THE TASK: Write out every line of the records below again, requests included, adding 55 to each coordinate number in the answers. Leave the pictures out.

INPUT RECORDS:
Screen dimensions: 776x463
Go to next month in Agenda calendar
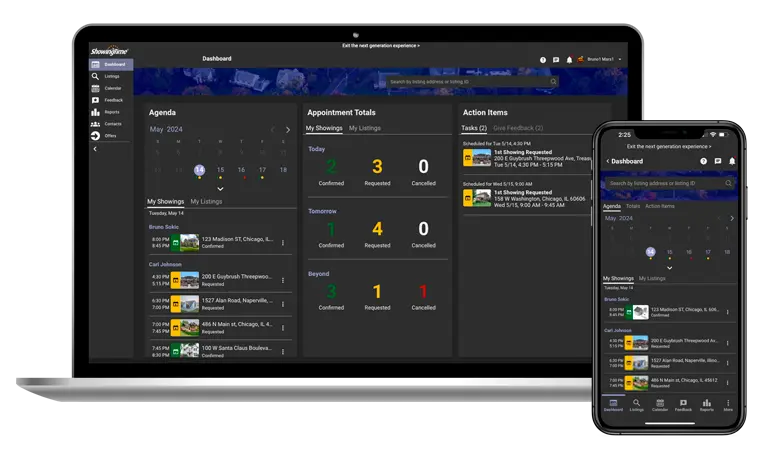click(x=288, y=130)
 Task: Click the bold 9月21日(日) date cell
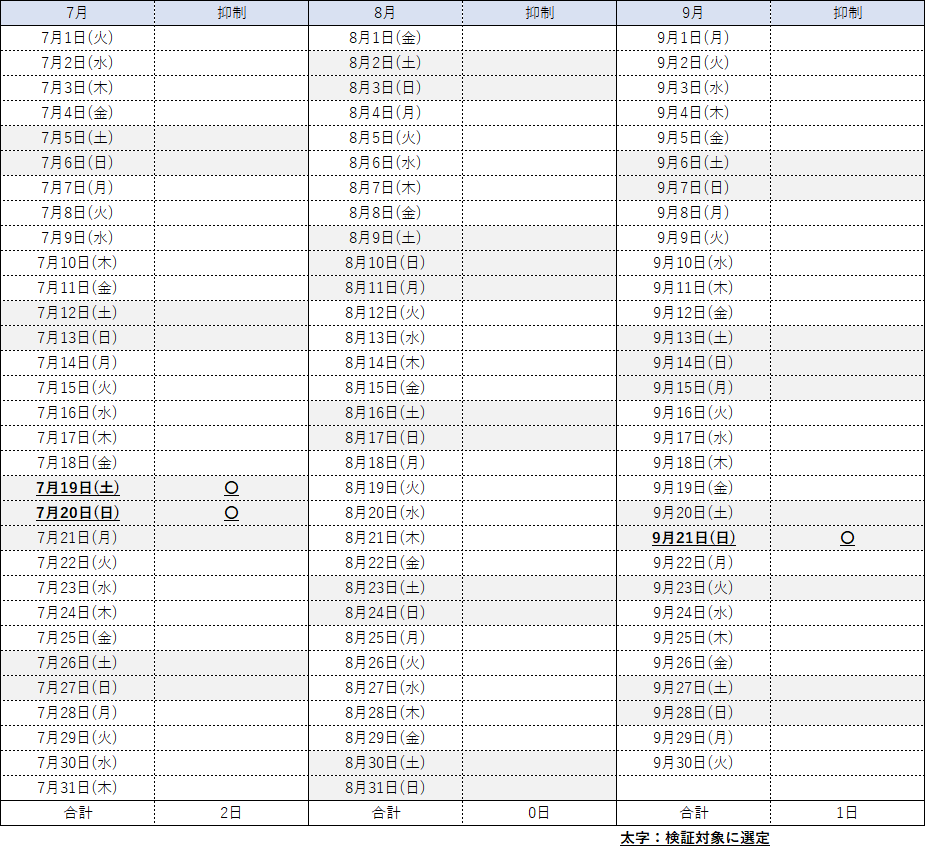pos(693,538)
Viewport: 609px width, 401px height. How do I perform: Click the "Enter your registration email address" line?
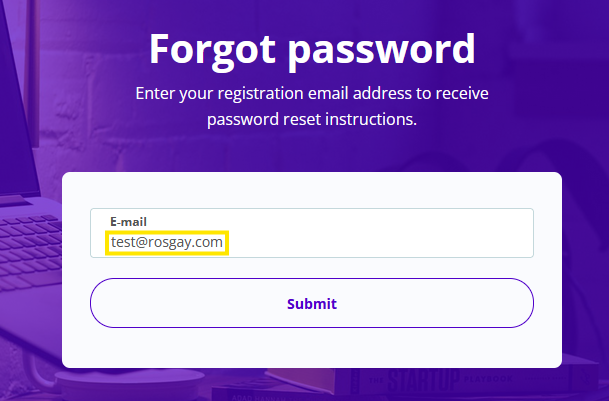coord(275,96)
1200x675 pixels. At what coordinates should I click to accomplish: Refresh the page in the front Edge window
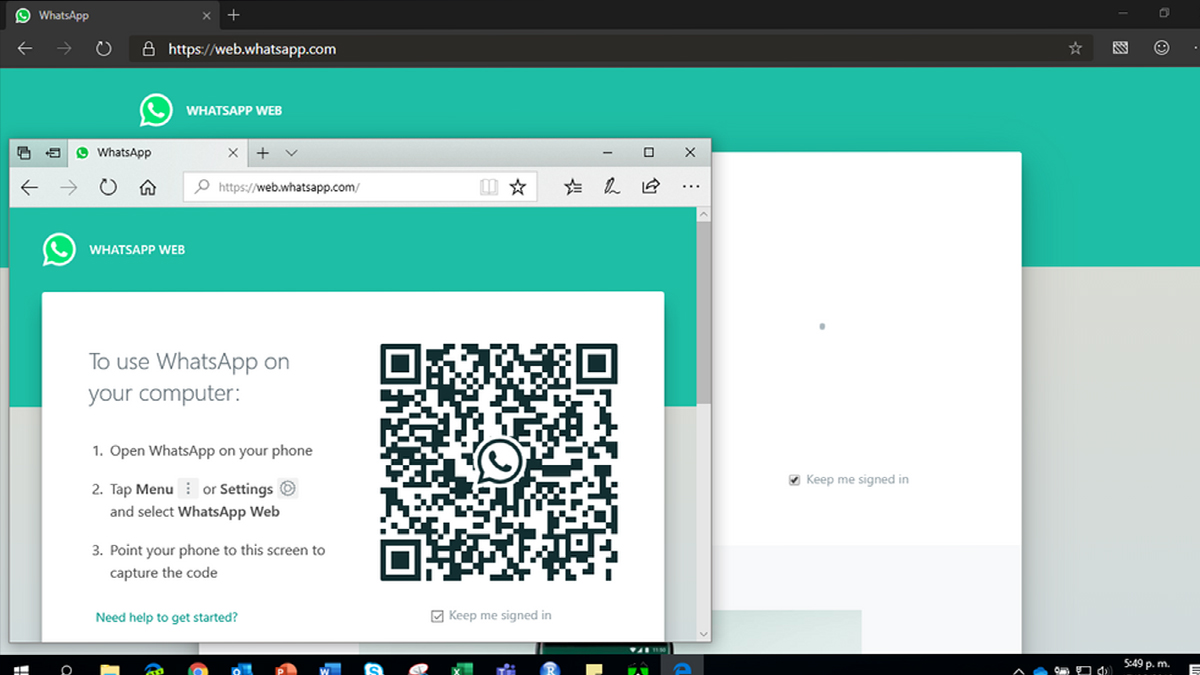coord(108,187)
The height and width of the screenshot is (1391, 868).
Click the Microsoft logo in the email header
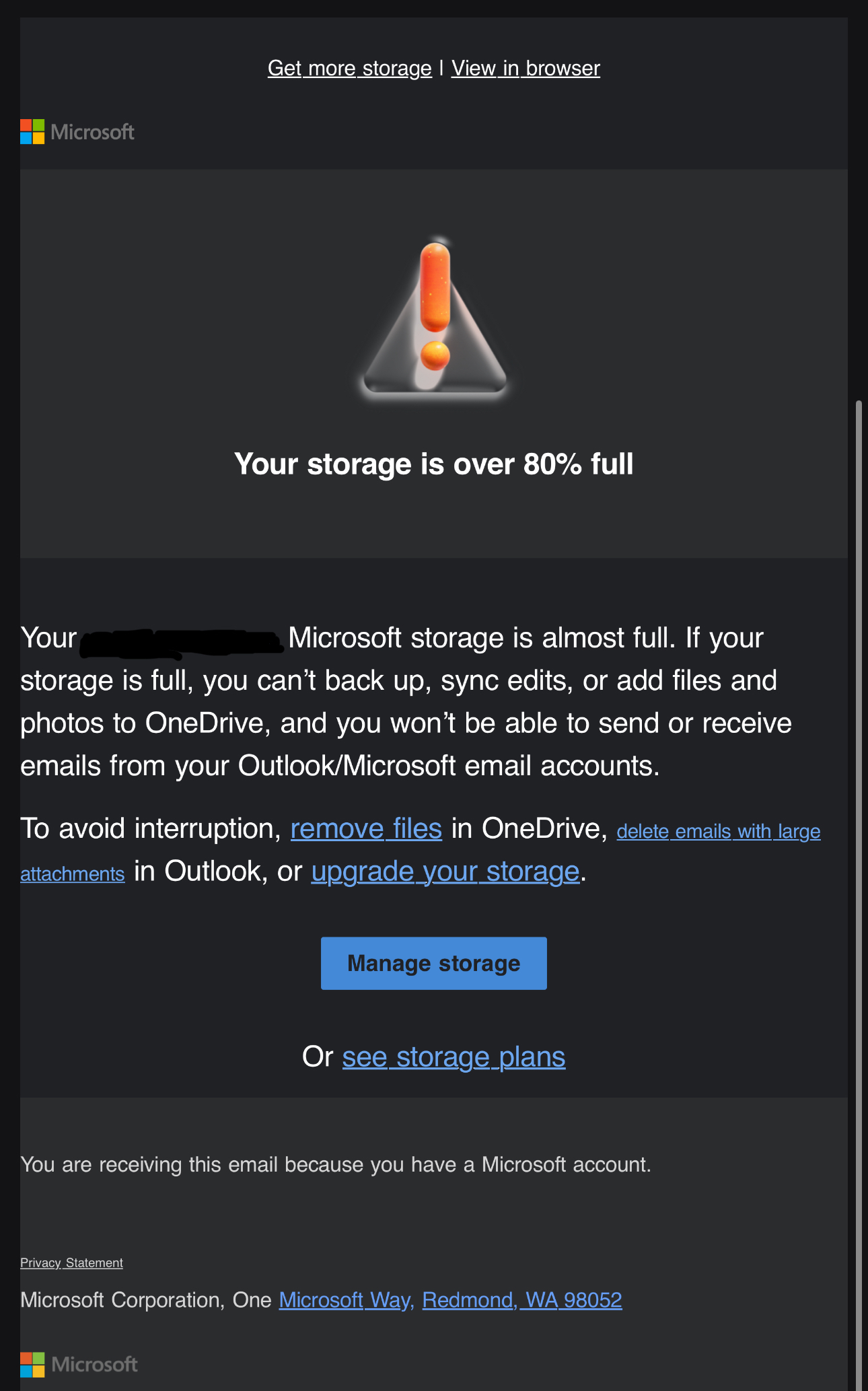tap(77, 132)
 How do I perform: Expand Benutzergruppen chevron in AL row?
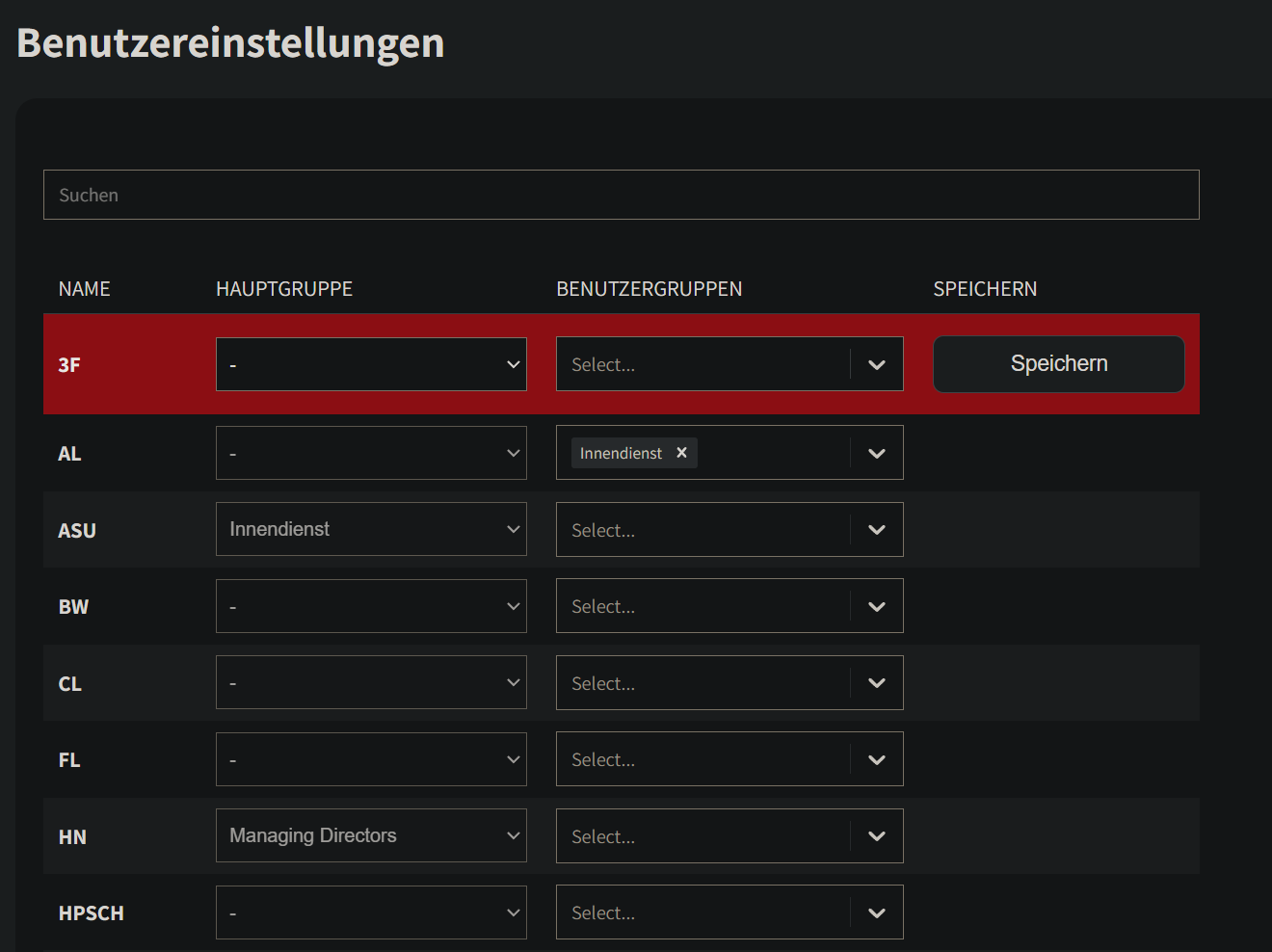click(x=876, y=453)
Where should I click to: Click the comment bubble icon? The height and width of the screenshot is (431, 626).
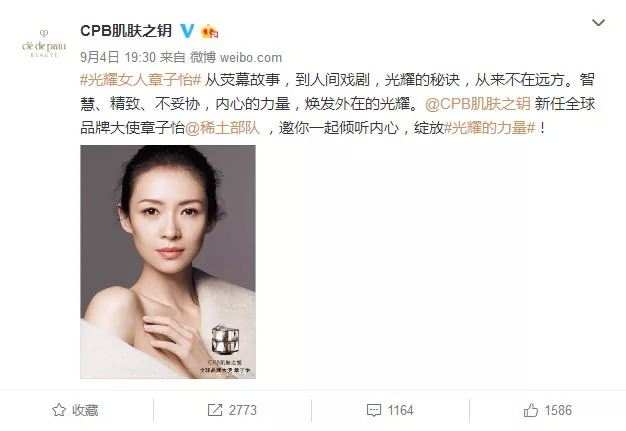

THE RESULT:
Screen dimensions: 776x463
Go to next month in Agenda calendar
click(x=343, y=185)
 Task: Click the bold 9月21日(日) date cell
pos(748,593)
Viewport: 609px width, 401px height. How do I perform: Click the "Enter your registration email address" line?
coord(330,151)
1200x675 pixels. At what coordinates should I click to accomplish: Refresh the page in the front Edge window
coord(163,242)
The height and width of the screenshot is (1391, 868).
Click the Microsoft logo in the email header
tap(132, 187)
 How do I perform: Expand Benutzergruppen chevron in AL row?
click(x=931, y=508)
Where should I click to: Click the comment bubble icon? The height and width of the screenshot is (431, 626).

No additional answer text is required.